As many of you know from personal experience a little alcohol during some winter activity gives a nice sensation of warmth, as blood vessels on the skin’s surface open. Actually, alcohol doesn’t help raise the body’s temperature and it sure doesn’t help us breathe in an oxygen deprived environment. Yet somehow goldfish and their wild relatives, crucian carp, can survive for up to months at a time, at the bottom of ice-covered ponds in water deprived of oxygen. Scientists at the Universities of Oslo and Liverpool have found the secret behind the goldfish’s remarkable ability to survive these harsh frozen water conditions and it is “home brewed” alcohol.
The study found that Goldfish have a special adaptation to produce ethanol which they vent into the water through their gills. When the goldfish runs out of oxygen in these harsh conditions the brewing process starts as the fish are able to convert anaerobically produced lactic acid into ethanol. In the paper published in the journal Scientific Reports, the international team has shown that muscles of goldfish and crucian carp contain not just the usual one, but two sets of the proteins used for energy production. This second set produces an enzyme called pyruvate decarboxylase, which gets triggered in low-oxygen environments, to guarantee the goldfish only eliminate ethanol through fermentation, rather than hazardous lactic acids.
Dr Michael Berenbrink, an evolutionary physiologist at the University of Liverpool, said: “During their time in oxygen-free water in ice-covered ponds, which can last for several months in their northern European habitat, blood alcohol concentrations in crucian carp can reach more than 50 mg per 100 millilitres, which is above the drink drive limit in these countries.

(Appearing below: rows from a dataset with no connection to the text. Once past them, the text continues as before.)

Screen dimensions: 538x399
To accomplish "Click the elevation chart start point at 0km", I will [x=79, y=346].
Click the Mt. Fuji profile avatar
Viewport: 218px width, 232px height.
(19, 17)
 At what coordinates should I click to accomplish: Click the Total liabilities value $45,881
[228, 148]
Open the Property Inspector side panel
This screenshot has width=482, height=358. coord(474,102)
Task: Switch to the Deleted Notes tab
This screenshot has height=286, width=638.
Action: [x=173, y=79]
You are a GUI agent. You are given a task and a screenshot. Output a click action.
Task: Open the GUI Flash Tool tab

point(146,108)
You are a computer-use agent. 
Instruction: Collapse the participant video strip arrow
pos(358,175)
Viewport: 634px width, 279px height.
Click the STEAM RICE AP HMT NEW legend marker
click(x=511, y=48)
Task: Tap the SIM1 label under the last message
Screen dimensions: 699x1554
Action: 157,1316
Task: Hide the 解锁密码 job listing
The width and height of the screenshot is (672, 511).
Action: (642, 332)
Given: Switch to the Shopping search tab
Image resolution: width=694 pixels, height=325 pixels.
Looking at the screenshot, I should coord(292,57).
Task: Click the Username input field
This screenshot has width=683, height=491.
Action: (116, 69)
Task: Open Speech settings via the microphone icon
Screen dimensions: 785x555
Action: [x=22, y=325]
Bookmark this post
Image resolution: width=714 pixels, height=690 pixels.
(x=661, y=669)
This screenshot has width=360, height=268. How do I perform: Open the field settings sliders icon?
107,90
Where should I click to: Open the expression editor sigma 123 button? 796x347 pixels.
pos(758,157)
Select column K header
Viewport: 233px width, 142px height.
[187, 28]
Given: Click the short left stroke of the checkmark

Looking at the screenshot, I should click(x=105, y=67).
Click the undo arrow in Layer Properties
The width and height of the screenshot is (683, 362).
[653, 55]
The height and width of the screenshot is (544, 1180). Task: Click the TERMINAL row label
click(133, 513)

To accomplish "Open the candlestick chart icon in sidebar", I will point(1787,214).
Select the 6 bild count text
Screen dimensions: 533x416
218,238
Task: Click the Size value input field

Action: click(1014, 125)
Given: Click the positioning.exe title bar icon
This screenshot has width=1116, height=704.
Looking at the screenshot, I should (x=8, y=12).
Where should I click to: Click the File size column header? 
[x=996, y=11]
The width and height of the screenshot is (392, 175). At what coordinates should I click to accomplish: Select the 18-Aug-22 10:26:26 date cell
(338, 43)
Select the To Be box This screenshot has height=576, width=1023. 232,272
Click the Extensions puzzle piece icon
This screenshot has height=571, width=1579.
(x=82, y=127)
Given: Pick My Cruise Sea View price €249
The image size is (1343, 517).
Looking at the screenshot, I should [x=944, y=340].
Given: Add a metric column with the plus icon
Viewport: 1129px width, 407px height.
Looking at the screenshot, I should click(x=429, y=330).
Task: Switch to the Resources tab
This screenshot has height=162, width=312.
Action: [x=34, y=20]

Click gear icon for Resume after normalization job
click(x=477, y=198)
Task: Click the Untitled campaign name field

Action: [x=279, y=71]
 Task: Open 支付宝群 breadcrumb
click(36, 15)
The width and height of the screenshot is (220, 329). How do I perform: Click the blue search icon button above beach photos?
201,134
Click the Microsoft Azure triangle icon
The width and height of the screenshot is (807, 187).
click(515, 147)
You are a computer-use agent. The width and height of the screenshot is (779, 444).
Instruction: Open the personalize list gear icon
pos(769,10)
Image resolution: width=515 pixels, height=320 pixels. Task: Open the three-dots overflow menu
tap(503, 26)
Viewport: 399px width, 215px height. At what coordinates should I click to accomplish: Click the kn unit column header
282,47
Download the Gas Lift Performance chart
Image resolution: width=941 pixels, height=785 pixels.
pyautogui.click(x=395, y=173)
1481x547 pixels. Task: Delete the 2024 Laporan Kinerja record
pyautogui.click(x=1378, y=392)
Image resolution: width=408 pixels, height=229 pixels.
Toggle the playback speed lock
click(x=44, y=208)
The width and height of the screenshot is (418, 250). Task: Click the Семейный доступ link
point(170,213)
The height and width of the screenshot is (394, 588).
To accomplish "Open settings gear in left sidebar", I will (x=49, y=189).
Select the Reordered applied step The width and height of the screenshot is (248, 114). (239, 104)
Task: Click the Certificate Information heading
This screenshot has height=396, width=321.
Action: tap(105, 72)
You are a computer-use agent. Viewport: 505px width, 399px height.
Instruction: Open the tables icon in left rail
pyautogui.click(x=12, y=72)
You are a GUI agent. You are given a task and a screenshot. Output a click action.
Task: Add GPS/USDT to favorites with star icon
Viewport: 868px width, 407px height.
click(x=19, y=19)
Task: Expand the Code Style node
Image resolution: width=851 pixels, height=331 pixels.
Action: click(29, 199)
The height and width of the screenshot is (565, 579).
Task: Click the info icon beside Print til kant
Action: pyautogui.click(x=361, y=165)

Lead author Dr. Cathrine Elisabeth Fagernes, from the University of Oslo, followed with:
“The ethanol production allows the crucian carp to be the only fish species surviving and exploiting these harsh environments, thereby avoiding competition and escaping predation by other fish species with which they normally interact in better oxygenated waters.”
“It’s no wonder then that the goldfish is arguably one of the most resilient pets under human care.”